Famously, he figured out how objects displace (push aside) their own
weight of fluid, which is the first step toward understanding
why ships can float on the sea. Though Archimedes floated
these thoughts c.200BCE, the first balloonists are thought to have
taken to the air long before then. Some believe that the Nazca people
of southern Peru built balloons hundreds of years earlier, perhaps
c.500BCE, from which they planned the famous, vast, incredible
artworks in their dusty desert landscape (popularly known as Nazca
Lines) that are still visible from the air to this day (though this
explanation is controversial and disputed).

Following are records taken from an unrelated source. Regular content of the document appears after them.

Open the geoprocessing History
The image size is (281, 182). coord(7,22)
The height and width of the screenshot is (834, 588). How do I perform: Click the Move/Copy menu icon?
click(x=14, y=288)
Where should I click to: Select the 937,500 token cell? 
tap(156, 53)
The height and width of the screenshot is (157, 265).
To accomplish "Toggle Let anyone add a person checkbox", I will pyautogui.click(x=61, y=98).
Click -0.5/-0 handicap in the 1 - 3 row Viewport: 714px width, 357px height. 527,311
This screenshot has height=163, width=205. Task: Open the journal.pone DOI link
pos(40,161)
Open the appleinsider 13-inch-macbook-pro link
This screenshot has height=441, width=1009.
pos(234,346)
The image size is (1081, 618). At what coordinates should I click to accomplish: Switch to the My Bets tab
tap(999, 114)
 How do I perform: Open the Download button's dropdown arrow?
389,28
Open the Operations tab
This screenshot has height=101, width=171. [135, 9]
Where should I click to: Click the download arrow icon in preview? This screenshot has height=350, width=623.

Photo: Hot-air balloons fly by floating.
It takes a flight of insight to understand that the same science
floating boats on the sea allows balloons to rise and float in
the air. The person who figured this out was English polymath
Roger Bacon
(c.1214–1294); taking Archimedes' ideas a step further, he
understood that air pressure could support a balloon in the same way
that water pressure supports a ship. All very well in theory, but how
could you achieve it in practice? Modern
balloons have hot air inside
them that's less dense (lighter) than the air around them, so they
feel a force called lift that makes them rise into the sky. The basic
science—hot air is less dense than cool air—was first properly
worked out by a brilliant 17th-century chemist named
Robert Boyle
(1627–1691), but people had an intuitive grasp of the idea long
before then. Over 2000 years ago,
Chinese children are believed to have played with toy flying "machines" made from eggshells with
burning twigs inside them. As the twigs burn, they heat up the air
inside, making the shell into a miniature hot-air "balloon" that (supposedly, if it's
not too heavy) rises into the sky. Sweet wrappers (Amaretto papers) that fly into the air when
they burn look like mini hot-air balloons but work on different principle
(the burning paper creates an invisible draft of rising hot air that eventually sucks the paper up with it).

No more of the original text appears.